*Records shown:*
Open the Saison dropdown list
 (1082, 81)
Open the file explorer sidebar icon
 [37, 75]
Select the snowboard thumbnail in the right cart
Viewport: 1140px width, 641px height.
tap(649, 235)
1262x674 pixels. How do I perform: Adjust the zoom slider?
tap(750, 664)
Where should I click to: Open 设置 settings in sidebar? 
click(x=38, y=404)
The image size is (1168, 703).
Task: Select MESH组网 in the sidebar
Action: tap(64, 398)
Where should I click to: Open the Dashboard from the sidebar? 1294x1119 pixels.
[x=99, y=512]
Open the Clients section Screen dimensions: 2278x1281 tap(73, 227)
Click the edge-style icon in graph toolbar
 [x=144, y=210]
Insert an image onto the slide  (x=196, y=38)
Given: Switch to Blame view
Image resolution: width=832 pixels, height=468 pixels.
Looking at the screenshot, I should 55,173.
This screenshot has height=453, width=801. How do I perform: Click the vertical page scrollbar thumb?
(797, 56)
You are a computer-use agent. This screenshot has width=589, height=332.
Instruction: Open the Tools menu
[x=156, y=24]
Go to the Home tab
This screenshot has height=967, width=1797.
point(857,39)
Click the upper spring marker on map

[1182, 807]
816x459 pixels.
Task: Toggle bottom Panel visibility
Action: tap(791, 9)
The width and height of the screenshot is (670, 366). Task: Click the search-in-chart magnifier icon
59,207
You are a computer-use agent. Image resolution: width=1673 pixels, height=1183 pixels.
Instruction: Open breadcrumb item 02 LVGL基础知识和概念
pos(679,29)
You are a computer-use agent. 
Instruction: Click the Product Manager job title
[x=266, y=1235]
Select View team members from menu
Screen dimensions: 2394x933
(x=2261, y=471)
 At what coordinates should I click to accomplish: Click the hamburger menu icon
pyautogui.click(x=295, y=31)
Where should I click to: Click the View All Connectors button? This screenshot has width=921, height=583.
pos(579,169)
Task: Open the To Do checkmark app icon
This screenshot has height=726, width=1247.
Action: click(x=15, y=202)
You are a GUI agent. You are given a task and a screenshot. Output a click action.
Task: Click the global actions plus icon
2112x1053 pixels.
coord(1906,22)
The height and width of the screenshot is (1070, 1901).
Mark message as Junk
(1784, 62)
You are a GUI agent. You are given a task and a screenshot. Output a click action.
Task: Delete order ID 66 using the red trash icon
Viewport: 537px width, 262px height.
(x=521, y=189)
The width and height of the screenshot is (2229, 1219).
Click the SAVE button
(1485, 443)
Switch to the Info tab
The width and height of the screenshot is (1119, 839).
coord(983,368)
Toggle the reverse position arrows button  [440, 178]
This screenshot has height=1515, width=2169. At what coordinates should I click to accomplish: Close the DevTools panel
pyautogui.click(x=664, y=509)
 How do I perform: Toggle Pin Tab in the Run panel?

*Required action:*
Reply with the number only, stating how many lines in the listing hold the string "Switch".

*Task answer:*
2